─── Passage for review ───

This article describes the components that make up a horizontal axis wind turbine. There are many other designs for converting wind to electrical energy, but the horizontal axis wind turbine has proven to be the most cost efficient to date. The major components are listed below.

  1. Foundation – support the tower and keep it upright.
  2. Tower – hold the turbine's nacelle and rotor at a desirable height above ground.
  3. Nacelle – house components used to convert rotor power to electrical power, including a generator, gearbox, yaw system, anemometer, and rotor brake.
  4. Rotor hub – attach the blades to the front of the nacelle and often house pitch bearings/motors.
  5. Rotor blades – convert wind power into rotor rotational power.

Wind turbine components

Foundation

Wind turbine foundations are more complicated than foundations for other structures. This is due to the rotor producing a large aerodynamic (thrust) force downwind, effectively trying to tip over the wind turbine. The foundation must be able to handle this load from any direction - a wind turbine's rotor may turn (yaw) 360 degrees to face into any wind.

Many foundation designs may be used. For onshore wind turbines, the design may depend on the soil/rock composition in the target location. The most common design is a gravity foundation with large spread footing. Offshore wind turbine foundations depend on the water depths and sea floor composition. The most common design is a monopile – a single column “stabbed” deep into the seabed.

Tower

Wind turbine towers are required to hold the rotor up above the ground. Tower heights are typically about double the rotor radius. Wind speed increases with height, so taller towers provide greater energy capture, all else equal. This is particularly true in areas with large wind shear, where the wind speed increases faster with height. However, tower cost increases with height, requiring a balanced design.

─── Supplied data ───

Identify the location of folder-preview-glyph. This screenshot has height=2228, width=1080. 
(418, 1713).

───
─── Supplied data ───

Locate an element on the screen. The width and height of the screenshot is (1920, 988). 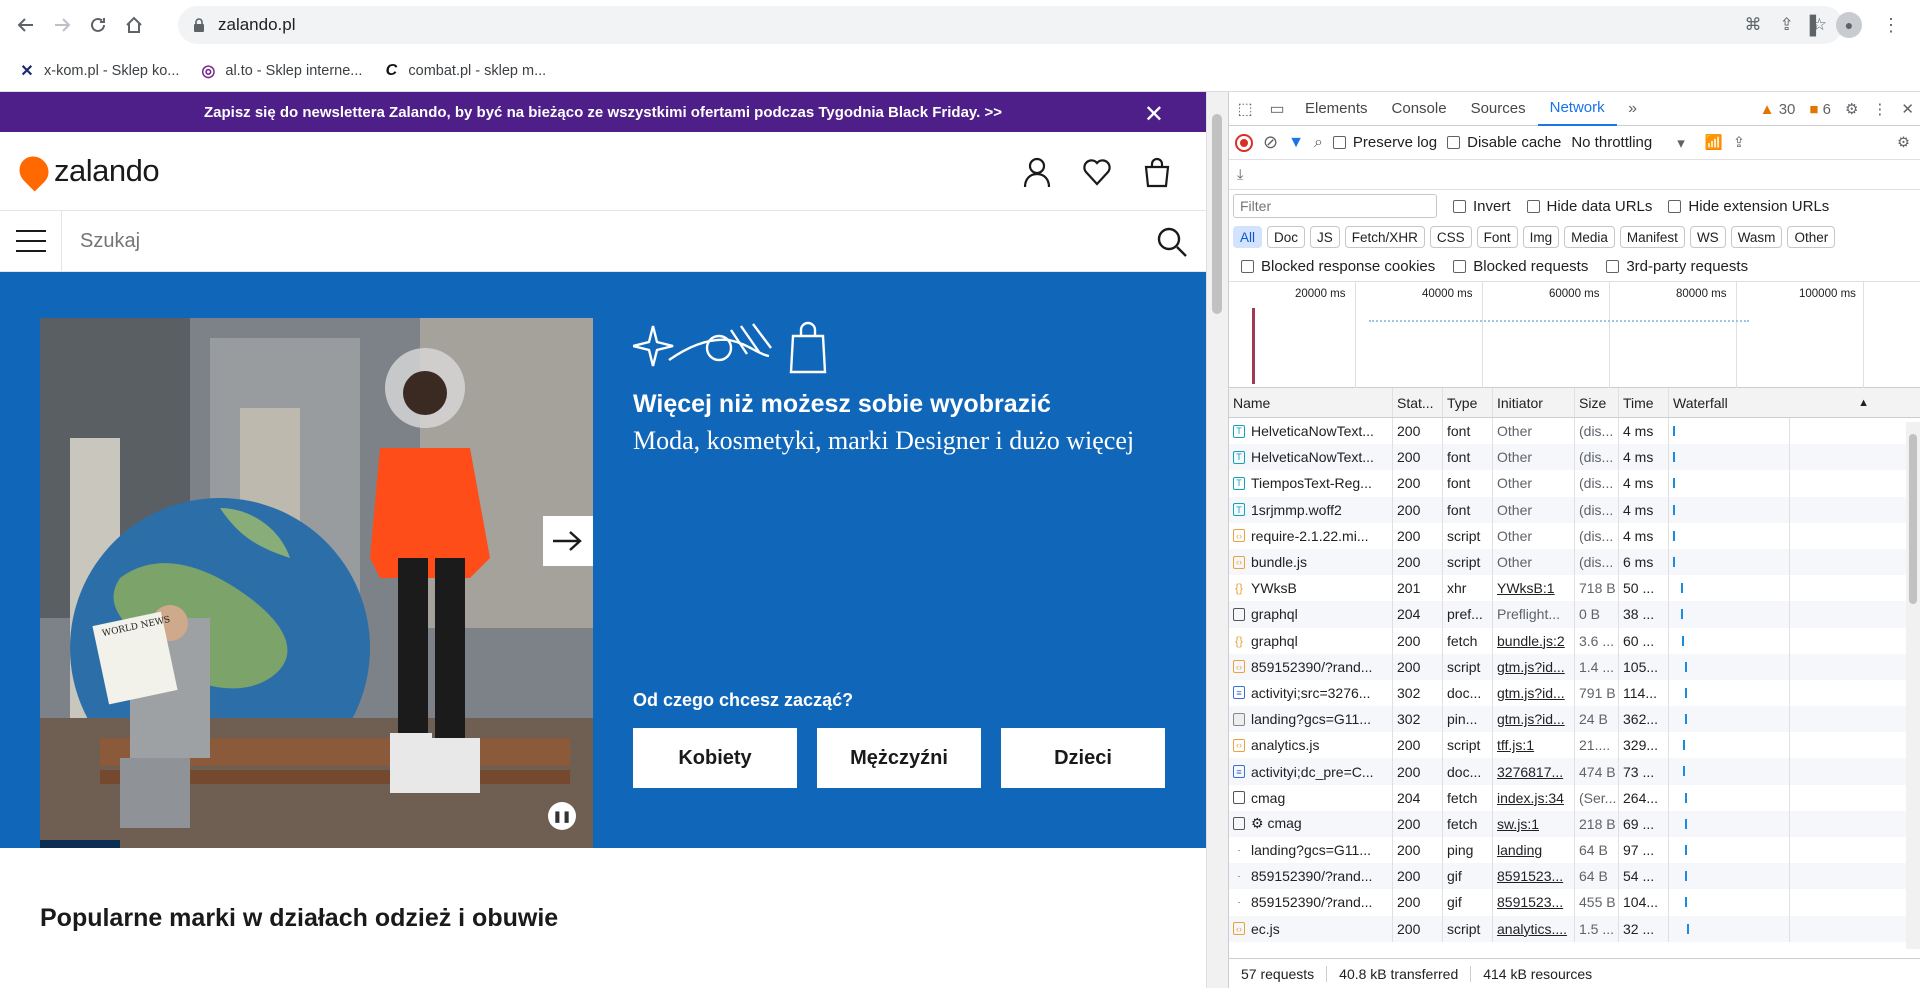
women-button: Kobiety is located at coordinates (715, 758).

───

### Job item
According to the wind turbine article, what is the most common foundation design for offshore wind turbines? Nothing in the rows is needed here.

### Solved exercise
A monopile, a single column "stabbed" deep into the seabed.